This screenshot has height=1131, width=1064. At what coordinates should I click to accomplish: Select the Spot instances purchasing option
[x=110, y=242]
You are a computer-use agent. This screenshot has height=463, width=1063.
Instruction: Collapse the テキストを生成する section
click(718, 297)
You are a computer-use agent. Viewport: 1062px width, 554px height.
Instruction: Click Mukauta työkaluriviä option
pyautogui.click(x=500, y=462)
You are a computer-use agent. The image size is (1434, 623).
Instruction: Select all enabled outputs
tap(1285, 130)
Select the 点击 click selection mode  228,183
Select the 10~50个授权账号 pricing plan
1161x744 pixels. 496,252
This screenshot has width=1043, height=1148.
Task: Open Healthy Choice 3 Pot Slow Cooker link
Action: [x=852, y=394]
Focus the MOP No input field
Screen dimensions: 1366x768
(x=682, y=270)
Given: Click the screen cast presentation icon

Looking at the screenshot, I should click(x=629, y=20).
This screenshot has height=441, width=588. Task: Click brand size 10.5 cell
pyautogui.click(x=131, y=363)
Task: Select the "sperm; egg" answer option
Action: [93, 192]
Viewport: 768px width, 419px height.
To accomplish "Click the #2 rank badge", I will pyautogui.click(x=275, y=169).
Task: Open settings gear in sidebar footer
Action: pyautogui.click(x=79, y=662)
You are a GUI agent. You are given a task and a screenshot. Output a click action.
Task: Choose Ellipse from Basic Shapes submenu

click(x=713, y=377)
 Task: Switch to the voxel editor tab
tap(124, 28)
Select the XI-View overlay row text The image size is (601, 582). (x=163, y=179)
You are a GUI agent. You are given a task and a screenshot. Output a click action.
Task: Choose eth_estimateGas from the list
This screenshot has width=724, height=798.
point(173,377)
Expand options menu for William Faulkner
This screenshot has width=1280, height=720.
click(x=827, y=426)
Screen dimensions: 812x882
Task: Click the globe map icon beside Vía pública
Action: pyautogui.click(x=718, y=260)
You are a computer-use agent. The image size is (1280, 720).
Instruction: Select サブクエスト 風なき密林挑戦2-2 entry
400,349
━━━
--- WHAT YOU ARE ASKED TO DO ---
List every line in the listing above that contains the string "agent". Case counts.

--- RESPONSE TO THE EXERCISE ---
You are a computer-use agent. This screenshot has height=463, width=1063.
You are a computer-use agent. Viewport: 1062px width, 554px height.
You are a computer-use agent. The image size is (1434, 623).
You are a GUI agent. You are given a task and a screenshot. Output a click action.
You are a GUI agent. You are given a task and a screenshot. Output a click action.
You are a computer-use agent. The image size is (1280, 720).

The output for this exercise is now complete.